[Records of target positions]
+---+
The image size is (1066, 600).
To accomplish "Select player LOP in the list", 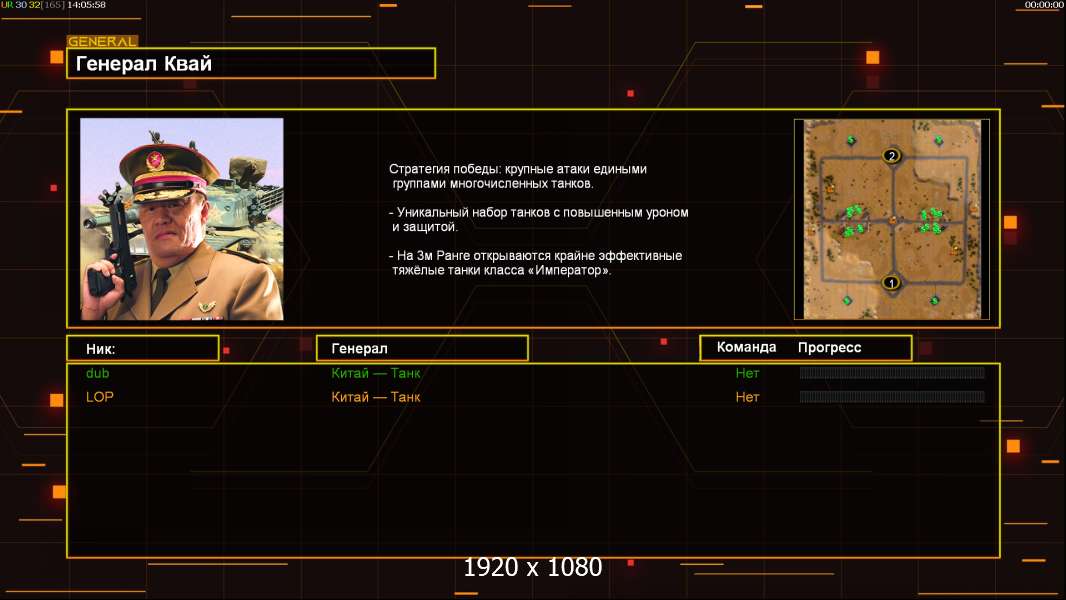I will click(99, 397).
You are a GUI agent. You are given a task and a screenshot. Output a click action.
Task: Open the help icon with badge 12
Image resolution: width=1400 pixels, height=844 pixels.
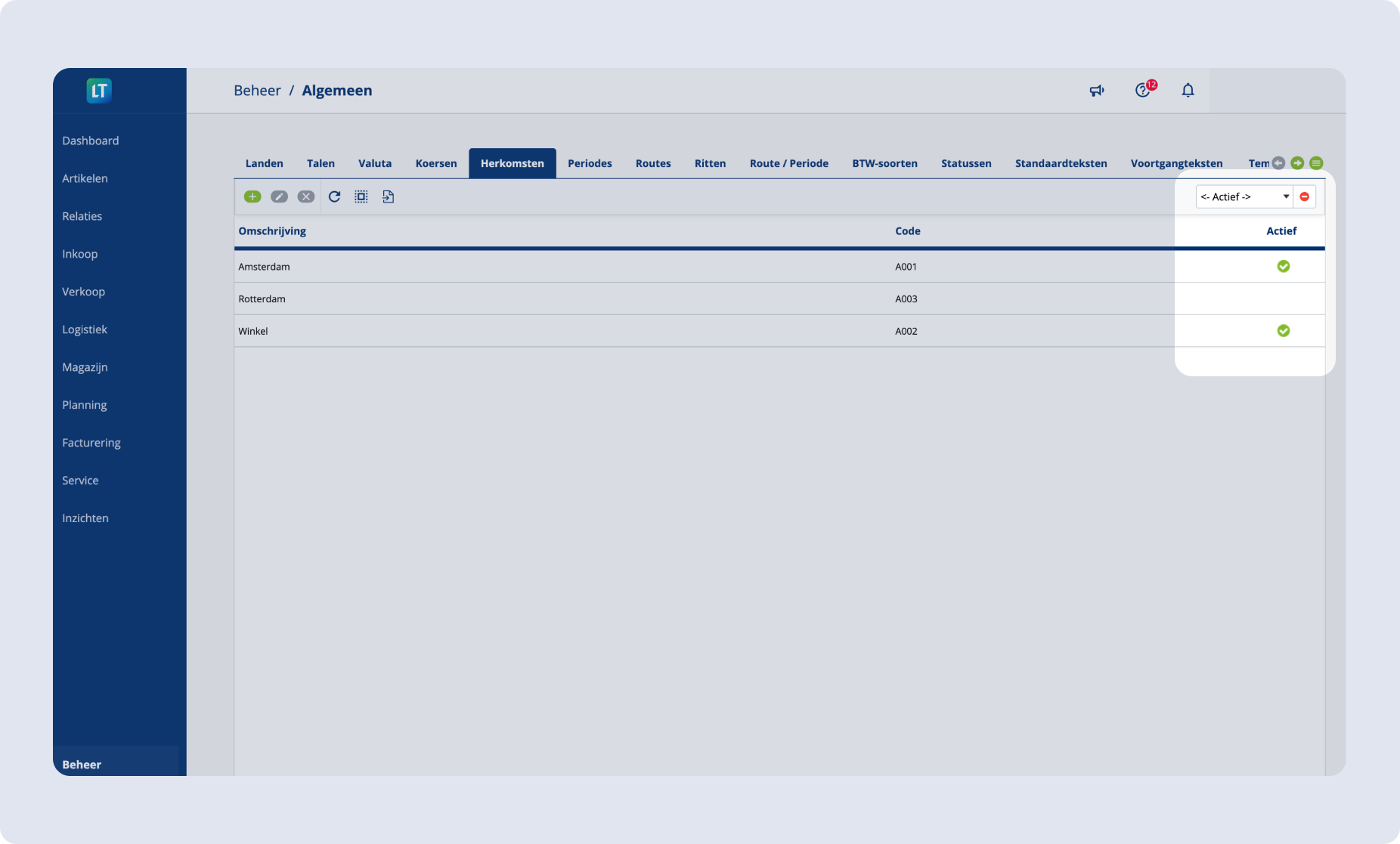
+---+
• **What you should do**
Please copy out the lines of the records word for word, starting at the line that contains "You are a GUI" and continuing to the end of the records. Leave the pictures out of your answer.

• **Result below**
You are a GUI agent. You are given a task and a screenshot. Output a click action.
Task: Open the help icon with badge 12
Image resolution: width=1400 pixels, height=844 pixels.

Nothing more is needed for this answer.